- [Collected data]:
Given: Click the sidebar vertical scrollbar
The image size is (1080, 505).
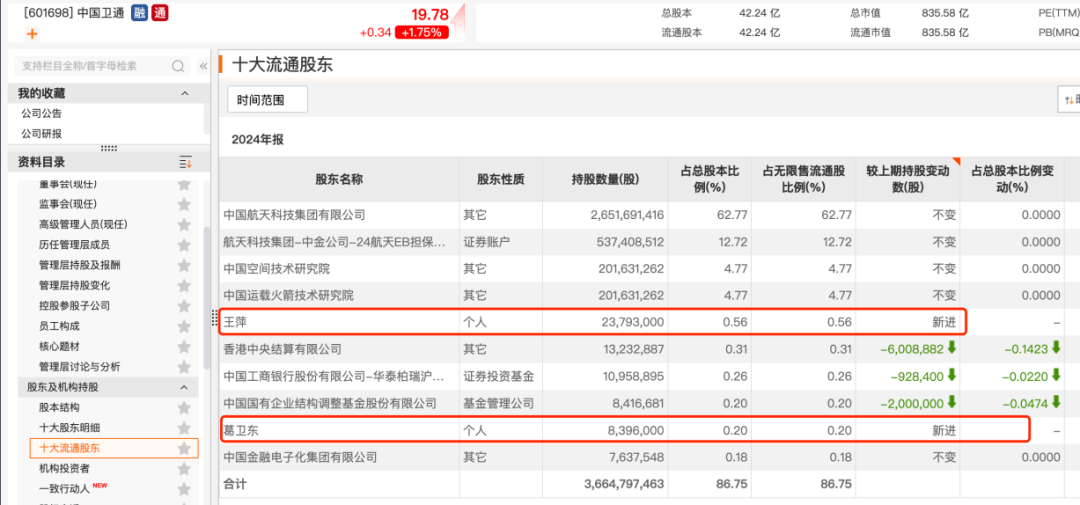Looking at the screenshot, I should point(206,300).
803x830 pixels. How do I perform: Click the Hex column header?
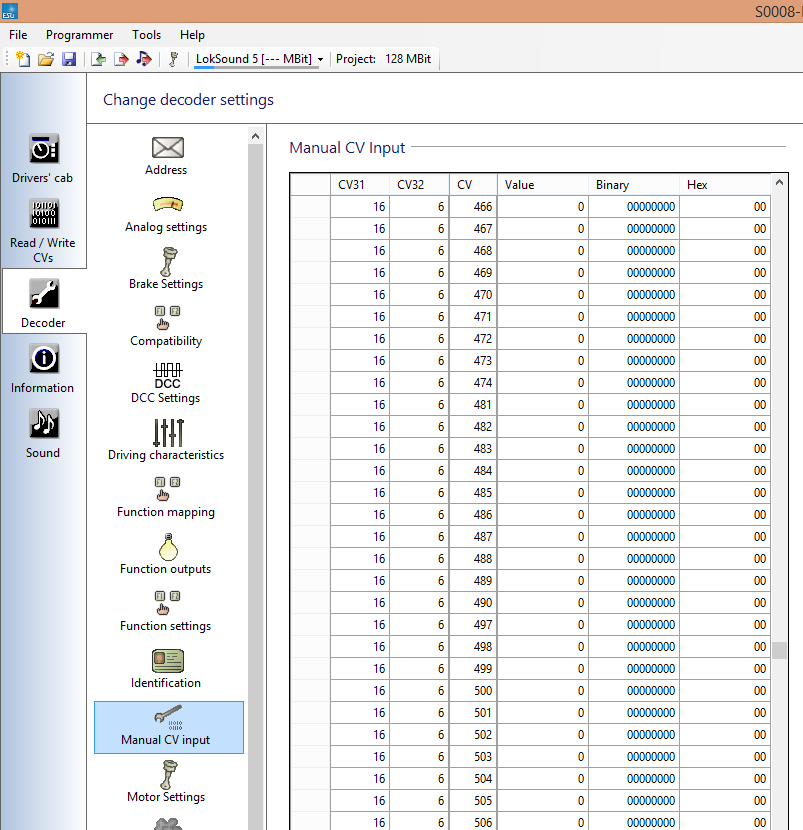point(724,185)
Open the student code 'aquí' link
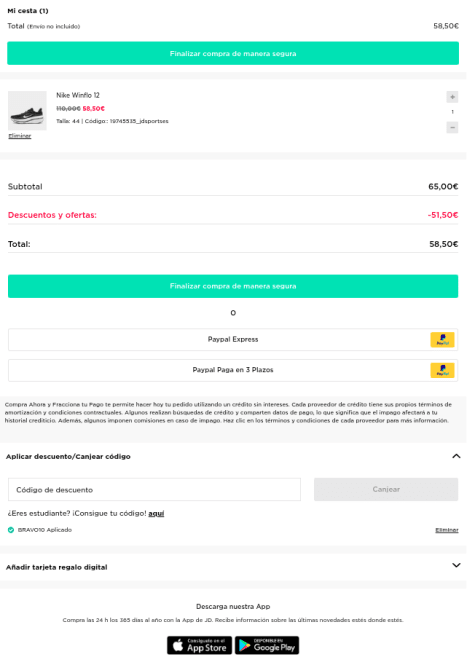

- [Work instruction]: Output every entry word for word, but omit the pictures.

- [Written answer]:
Given: Click the sidebar vertical scrollbar
The image size is (1080, 505).
Looking at the screenshot, I should point(206,300).
803x830 pixels. How do I perform: Click the Hex column header?
point(724,185)
Open the student code 'aquí' link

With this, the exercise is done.